A similar example could be drawn for plant-level (as opposed to company-level) data, or for personal data where the characteristics of individuals may lead to identification through the family unit. The cell count may be irrelevant; what matters is the frequency of the unit of identification.
Without identification, data releases cannot be disclosive. But a combination of factors contribute to identifiability, which is very dependent upon context.
In summary, the simple rule has now grown to:
a table for release must have a frequency of at least five observations of the relevant disclosure control unit underlying any displayed cell unless the data has been transformed and the resulting information does not breach confidentiality by providing information which is not easily available from public sources
This is a good deal more complex and addresses some of the above issues. Unfortunately, as a model for disclosure detection this is difficult to make operational. A phrase such as “not easily available” is an essential part of the rule, but impossible to specify in the general case. The phrasing is deliberately vague to cover all cases, but as a result does not cover explicitly any one case.

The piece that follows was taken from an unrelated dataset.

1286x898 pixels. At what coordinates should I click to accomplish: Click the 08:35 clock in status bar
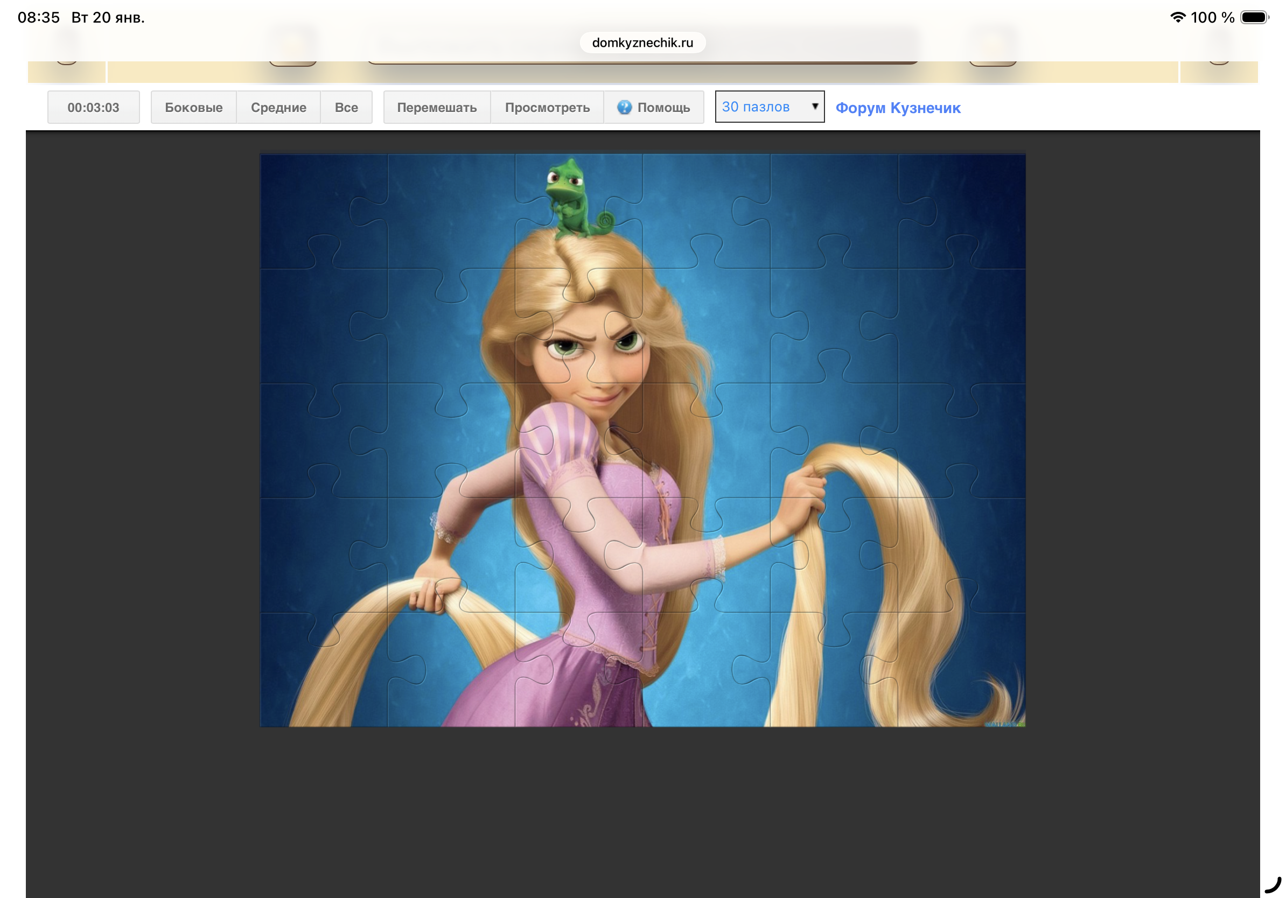38,17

The definition also embodies a tautology: the data is non-disclosive when it has been transformed, and the data has been transformed when it is non-disclosive. There is no independent line which says “this is transformed data”.
The rule only mentions identification implicitly in the minimum cell count, as this is difficult to specify in a general rule which is meaningful.

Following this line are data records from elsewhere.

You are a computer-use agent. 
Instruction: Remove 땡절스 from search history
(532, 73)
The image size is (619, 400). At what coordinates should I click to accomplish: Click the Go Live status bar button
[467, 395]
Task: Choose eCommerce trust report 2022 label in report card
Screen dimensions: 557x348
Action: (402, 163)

Finally, the rule explicitly recognises that the relevant disclosure control unit may not even be part of the table.
In short, this “rule” has become a guideline which needs to be interpreted.
Disclosure control of linear aggregates is of course extremely difficult because of the potential for disclosure by differencing. The aim of the paper is not to set up straw men; threshold rules are the core of identification. However, this paper argues that the threshold rule should be not be seen as an end in itself, but as encapsulating the principles of the SDC – and hence needing to be evaluated in context.
4. Deriving of rules: the research zoo
Part of the difficulty with developing ever more complex rules is the manner in which they are determined. While fundamental rules such as the simple threshold rule above can be derived from first principles, the more complex derivations required a sequence of “what-if” scenarios.